## DIRECTIONS FOR THIS TASK
Throughout the listing below, copy each line containing "Adwords".

## DATA RECORDS
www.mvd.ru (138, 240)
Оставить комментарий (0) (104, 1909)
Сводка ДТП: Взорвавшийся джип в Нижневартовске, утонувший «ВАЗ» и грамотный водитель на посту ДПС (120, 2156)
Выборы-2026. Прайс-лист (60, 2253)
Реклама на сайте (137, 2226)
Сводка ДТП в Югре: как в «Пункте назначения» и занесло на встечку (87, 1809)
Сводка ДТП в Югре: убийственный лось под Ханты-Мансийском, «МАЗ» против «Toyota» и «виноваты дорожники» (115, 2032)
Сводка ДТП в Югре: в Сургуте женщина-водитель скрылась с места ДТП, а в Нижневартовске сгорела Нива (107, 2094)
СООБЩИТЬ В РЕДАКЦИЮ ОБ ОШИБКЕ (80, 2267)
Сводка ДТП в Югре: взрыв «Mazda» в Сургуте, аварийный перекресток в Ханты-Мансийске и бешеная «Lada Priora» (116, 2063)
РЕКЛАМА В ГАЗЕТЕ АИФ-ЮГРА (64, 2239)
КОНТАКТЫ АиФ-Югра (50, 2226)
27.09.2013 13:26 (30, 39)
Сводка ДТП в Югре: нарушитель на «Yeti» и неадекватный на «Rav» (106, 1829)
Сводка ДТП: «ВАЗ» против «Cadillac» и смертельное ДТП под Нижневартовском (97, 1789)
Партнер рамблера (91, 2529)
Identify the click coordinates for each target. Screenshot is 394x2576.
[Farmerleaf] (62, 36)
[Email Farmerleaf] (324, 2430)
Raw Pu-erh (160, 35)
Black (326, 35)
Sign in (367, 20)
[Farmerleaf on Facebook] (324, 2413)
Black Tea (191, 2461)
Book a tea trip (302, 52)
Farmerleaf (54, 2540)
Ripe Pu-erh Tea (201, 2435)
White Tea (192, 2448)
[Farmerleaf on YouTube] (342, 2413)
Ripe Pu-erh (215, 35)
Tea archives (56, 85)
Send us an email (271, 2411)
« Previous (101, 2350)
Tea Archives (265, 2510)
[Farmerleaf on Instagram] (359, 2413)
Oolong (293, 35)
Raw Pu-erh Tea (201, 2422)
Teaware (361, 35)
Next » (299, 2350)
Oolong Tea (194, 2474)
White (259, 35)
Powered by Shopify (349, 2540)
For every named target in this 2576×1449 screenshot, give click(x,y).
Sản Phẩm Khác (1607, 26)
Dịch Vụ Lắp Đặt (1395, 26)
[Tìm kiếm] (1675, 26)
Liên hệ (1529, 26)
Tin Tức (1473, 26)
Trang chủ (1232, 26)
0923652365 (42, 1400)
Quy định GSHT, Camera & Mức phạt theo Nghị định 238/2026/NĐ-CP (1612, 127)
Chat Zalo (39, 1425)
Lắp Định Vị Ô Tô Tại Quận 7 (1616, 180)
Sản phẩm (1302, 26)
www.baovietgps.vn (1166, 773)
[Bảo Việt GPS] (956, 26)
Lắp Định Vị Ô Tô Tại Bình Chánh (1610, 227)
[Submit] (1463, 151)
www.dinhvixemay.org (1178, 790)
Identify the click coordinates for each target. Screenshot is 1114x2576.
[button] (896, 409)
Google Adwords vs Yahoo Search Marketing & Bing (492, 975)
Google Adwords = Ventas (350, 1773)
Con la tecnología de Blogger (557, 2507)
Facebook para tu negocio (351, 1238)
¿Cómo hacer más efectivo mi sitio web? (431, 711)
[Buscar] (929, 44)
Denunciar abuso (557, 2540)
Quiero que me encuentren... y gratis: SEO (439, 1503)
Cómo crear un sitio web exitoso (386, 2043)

## YOUR RESPONSE
Google Adwords vs Yahoo Search Marketing & Bing (492, 975)
Google Adwords = Ventas (350, 1773)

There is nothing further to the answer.